Violência é tradição na política da Baixada
O uso de armas ou a instrumentalização do sumptuosidade policial para erigir sua imagem política é uma tradição da política da Baixada. Segundo José Cláudio Alves, sociólogo e professor da Universidade Federalista Rústico do Rio de Janeiro (UFRRJ), esse fazer político ligado ao belicismo tem uma história que vem lá da dezena de 1930, com o Tenório Cavalcanti, deputado federalista da região que andava pelos bairros com uma metralhadora à qual apelidou carinhosamente de Lurdinha. Soma-se a isso o aumento dos conflitos por terras durante a dezena de 1950 e o recrudescimento da repressão na ditadura militar e você tem um cenário no qual a arma se torna um artefato basilar da política na Baixada, conforme explica o pesquisador.
Por que isso importa?
- Desde 1988, os municípios da Baixada Flumimense registraram 89 assassinatos ou tentativas contra políticos e pessoas que trabalham com política, uma vez que jornalistas, blogueiros e assessores.
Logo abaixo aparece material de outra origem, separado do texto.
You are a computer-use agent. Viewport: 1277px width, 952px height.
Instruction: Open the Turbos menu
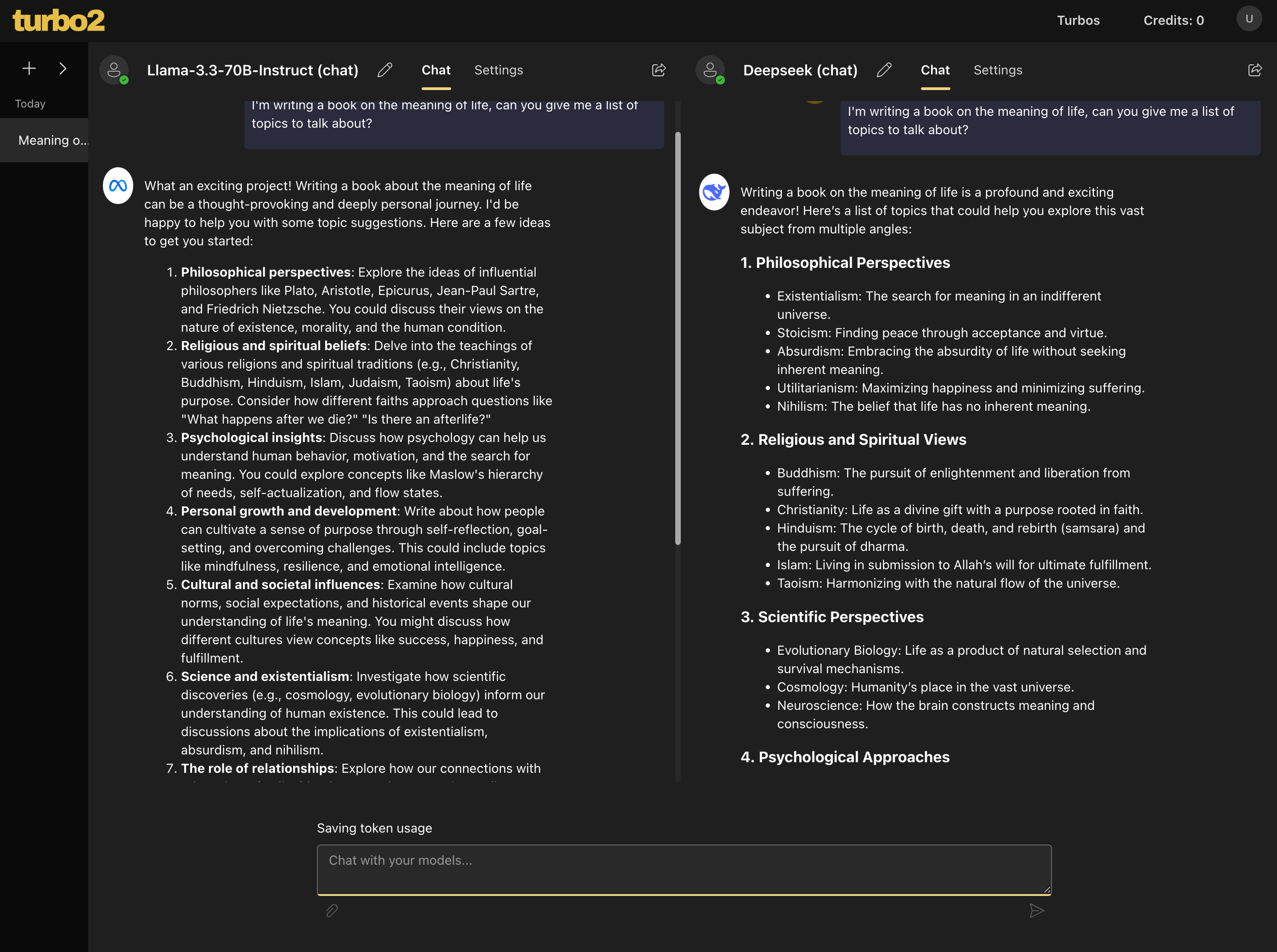click(1078, 20)
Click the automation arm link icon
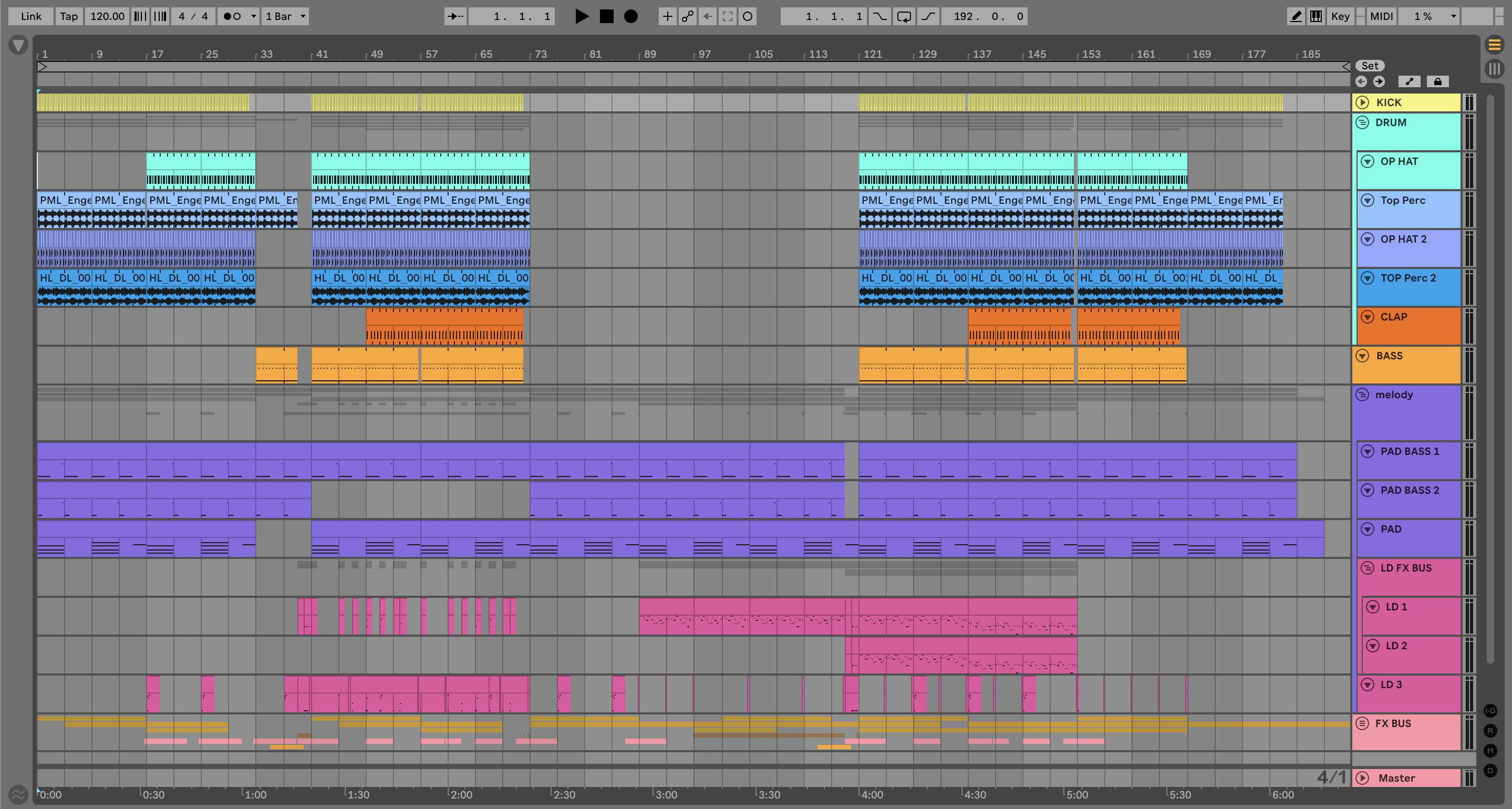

“Ter armas e dominar essa dinâmica violenta que a arma possibilita a imposição de vontade, de solução de conflitos, de participar de confrontos, isso tudo começa a projetar, a ser uma vez que uma espécie de credencial para essas pessoas construírem trajetórias políticas. Hoje essas figuras se lançam candidatos, se projetam com essa plataforma do ‘bandido bom é bandido morto’, do ‘vamos armar a população’, que estabelece violência para enfrentar a violência, uma vez que se isso fosse verosímil, uma vez que se de indumento resolvesse alguma coisa”, conclui.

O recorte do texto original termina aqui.